Nach diesen Ausführungen begründet die Landespolizeidirektion Ort2, in der grundsätzlich mehrmals monatlich Proben und Musikeinsätze stattfinden, eine Arbeitsstätte. Soweit der Bf seine Fahrten dorthin von seiner Wohnung aus antritt, kann er dafür keine gesonderten Werbungskosten für tatsächliche Kfz-Ausgaben geltend machen, weil diese Fahrten nach § 16 Abs 1 Z 6 EStG abpauschaliert sind.

Die Verweise des Bf auf Dienstauftrag, Reisekostenvergütung, Stammdienststelle und LStR 2002 Rz 700 lassen für seinen Standpunkt nichts gewinnen.
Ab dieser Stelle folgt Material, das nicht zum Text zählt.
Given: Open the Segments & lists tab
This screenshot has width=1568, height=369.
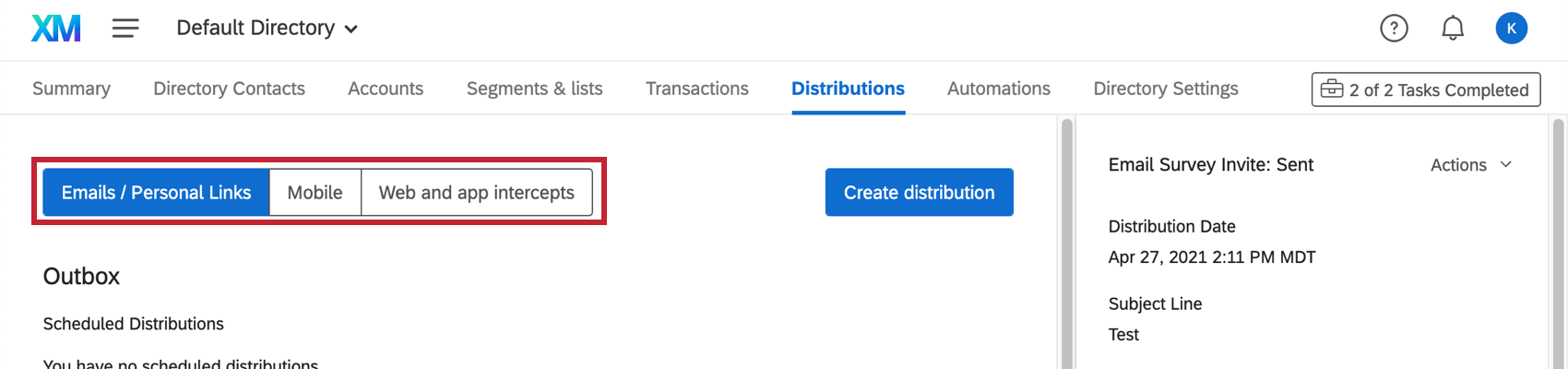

Dies alles betrifft nämlich den Begriff der Dienstreise nach § 26 Z 4 EStG; diese Norm regelt lediglich, unter welchen Voraussetzungen vom Dienstgeber bezahlte Vergütungen nicht steuerbar sind. Davon losgelöst sind jedoch die von § 16 Abs 1 Z 6 EStG verwendeten Begriffe der Wohnung und Arbeitsstätte zu sehen.

In der Beschwerdevorentscheidung hat die belangte Behörde in dem nach § 16 Abs 1 Z 6 lit d und e EStG 1988 möglichen Ausmaß für die Fahrten nach Ort2 das Pendlerpauschale berücksichtigt. Weiters hat sie für die beiden Fahrten, die nicht von § 16 Abs 1 Z 6 EStG 1988 erfasst sind, weil sie von der Dienststelle in Ort1 aus angetreten worden sind, in der vom Bf begehrten Höhe Werbungskosten berücksichtigt.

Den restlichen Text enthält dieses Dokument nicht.